Determine how many lines in the entries below hold "University". Respond with that number only.

Stored records
○ ○ ○

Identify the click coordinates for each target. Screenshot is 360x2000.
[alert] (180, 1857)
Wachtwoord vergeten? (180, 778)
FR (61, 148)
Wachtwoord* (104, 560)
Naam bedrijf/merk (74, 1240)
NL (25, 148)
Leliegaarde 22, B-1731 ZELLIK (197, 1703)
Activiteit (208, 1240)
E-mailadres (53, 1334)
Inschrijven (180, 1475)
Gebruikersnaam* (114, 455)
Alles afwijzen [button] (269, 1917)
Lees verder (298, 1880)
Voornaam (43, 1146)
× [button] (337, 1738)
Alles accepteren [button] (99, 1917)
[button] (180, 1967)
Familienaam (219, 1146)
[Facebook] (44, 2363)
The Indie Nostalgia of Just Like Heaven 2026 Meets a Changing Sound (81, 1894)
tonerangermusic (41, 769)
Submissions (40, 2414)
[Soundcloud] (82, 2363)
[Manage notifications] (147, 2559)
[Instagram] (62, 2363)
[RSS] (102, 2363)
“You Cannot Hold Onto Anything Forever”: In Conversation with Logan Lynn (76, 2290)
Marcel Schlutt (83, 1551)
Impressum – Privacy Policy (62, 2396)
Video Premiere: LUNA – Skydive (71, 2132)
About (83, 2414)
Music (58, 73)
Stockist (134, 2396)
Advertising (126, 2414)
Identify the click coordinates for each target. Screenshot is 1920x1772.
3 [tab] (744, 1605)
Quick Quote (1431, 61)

○ ○ ○

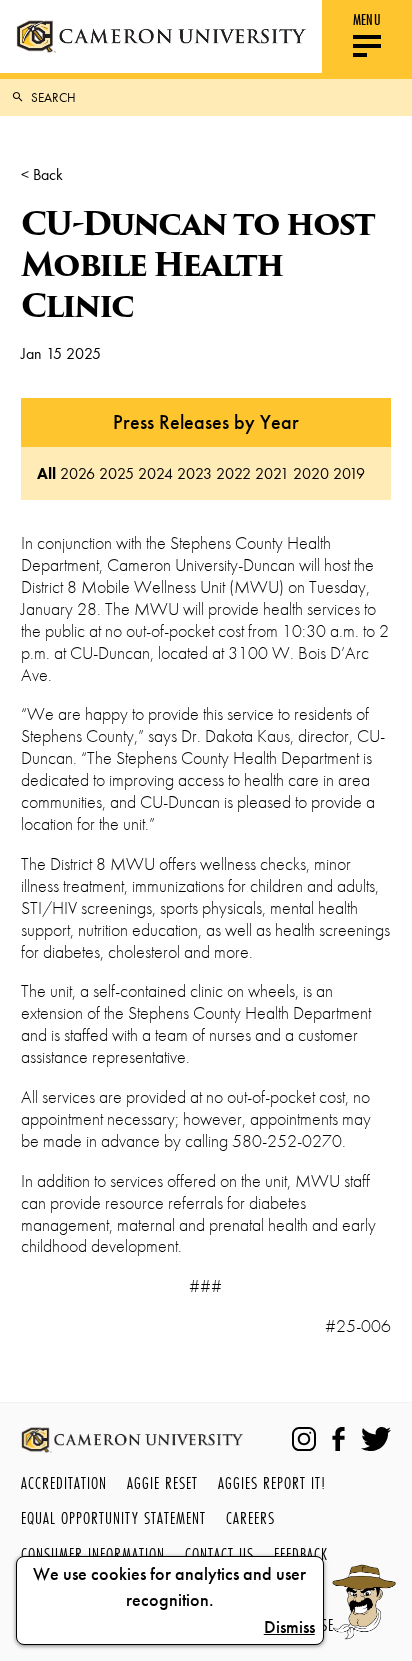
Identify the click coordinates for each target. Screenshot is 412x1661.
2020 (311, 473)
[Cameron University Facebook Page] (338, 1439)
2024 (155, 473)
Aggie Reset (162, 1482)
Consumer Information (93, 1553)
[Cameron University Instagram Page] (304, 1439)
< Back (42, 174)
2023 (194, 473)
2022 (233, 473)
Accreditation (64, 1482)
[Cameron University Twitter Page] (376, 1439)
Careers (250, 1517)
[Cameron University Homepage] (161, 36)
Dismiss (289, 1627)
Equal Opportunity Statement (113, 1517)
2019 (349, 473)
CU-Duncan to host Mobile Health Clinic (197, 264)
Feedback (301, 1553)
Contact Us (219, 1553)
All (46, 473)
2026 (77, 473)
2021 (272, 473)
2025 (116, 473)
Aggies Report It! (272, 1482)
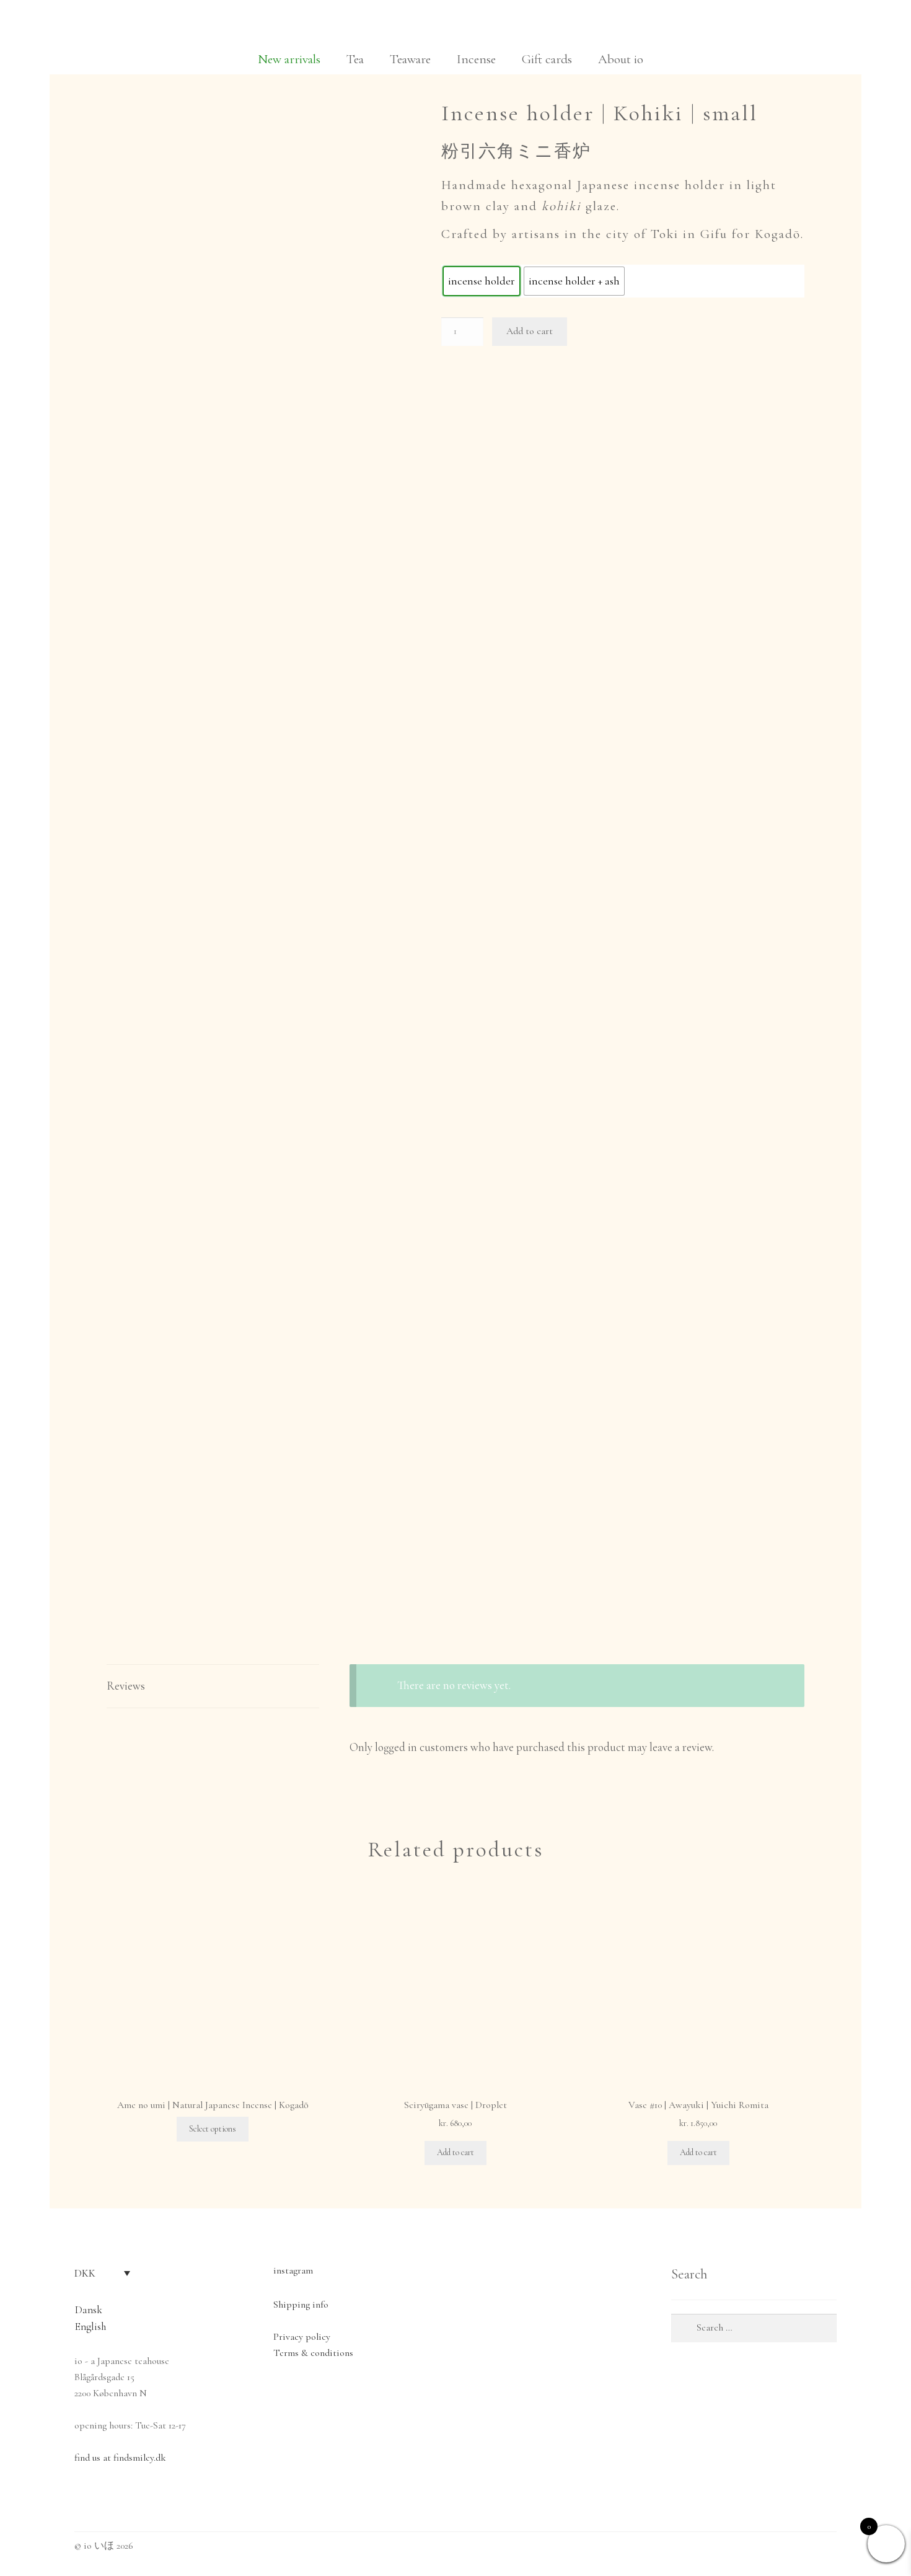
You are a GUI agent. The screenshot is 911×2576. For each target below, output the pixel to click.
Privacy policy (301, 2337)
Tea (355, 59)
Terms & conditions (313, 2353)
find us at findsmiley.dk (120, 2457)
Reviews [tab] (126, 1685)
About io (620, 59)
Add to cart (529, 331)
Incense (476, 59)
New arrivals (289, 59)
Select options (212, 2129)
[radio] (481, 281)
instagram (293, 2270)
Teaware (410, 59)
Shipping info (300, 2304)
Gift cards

○ ○ ○

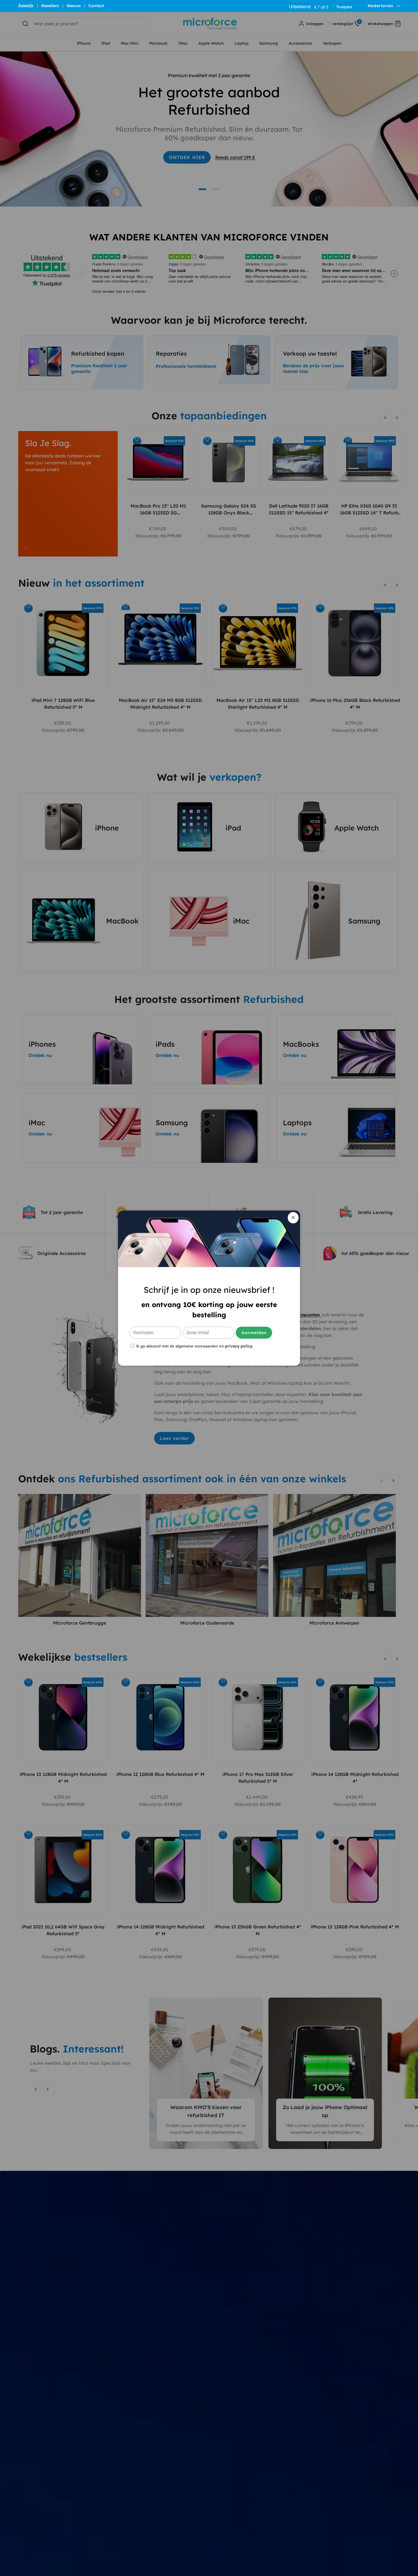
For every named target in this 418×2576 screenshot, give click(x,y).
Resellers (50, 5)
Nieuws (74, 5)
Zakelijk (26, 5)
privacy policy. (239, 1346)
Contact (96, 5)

○ ○ ○

> [SOLUTION TO THIS PROBLEM]:
4